**SELECTED PASSAGE**:
>> Start
Despite the express and implicit wishes of what is probably a considerable majority of the British population that mass immigration should be curtailed, the influx of migrant workers is so economically advantageous for Gordon Brown and his NuLab colleagues that it is unsurprising that popular sentiment has gone unheeded.
Crucially, a constant supply of workers prepared to accept low wages has had the important effect of suppressing inflationary wage pressures. This effect has been aided by the influx of cheap imports from China and other developed countries, keeping the price of staple goods like clothing down. It has also been bolstered by improvements in technology and manufacturing techniques which have reduced of the price of a wide range of electrical and electronic goods.
These three anti-inflationary pressures combined have served to blunt the effects of the chancellor's increased taxes and have thus contributed to the continuing "feel-good" factor amongst voters, which have been instrumental in keeping the Labour government in power.
However, according to the Financial Times, citing official figures, the boost to the economy from immigration, and the popularity that brings, may soon be neutralised by the rise in the number of people claiming unemployment benefit.
>> End
**SET PROBLEM**: Reproduce the passage on immigration and the British economy word for word, in full. The lines that come next have no connection to the passage on immigration and the British economy.

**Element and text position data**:
>> Start
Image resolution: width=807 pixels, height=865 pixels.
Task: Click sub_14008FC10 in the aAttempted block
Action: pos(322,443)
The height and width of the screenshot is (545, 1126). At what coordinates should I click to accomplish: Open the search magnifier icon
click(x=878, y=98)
>> End
>> Start
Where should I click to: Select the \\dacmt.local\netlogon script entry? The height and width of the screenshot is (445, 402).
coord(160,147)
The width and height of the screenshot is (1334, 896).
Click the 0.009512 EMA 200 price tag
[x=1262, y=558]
>> End
**SOLUTION FOR THIS EXERCISE**:
Despite the express and implicit wishes of what is probably a considerable majority of the British population that mass immigration should be curtailed, the influx of migrant workers is so economically advantageous for Gordon Brown and his NuLab colleagues that it is unsurprising that popular sentiment has gone unheeded.
Crucially, a constant supply of workers prepared to accept low wages has had the important effect of suppressing inflationary wage pressures. This effect has been aided by the influx of cheap imports from China and other developed countries, keeping the price of staple goods like clothing down. It has also been bolstered by improvements in technology and manufacturing techniques which have reduced of the price of a wide range of electrical and electronic goods.
These three anti-inflationary pressures combined have served to blunt the effects of the chancellor's increased taxes and have thus contributed to the continuing "feel-good" factor amongst voters, which have been instrumental in keeping the Labour government in power.
However, according to the Financial Times, citing official figures, the boost to the economy from immigration, and the popularity that brings, may soon be neutralised by the rise in the number of people claiming unemployment benefit.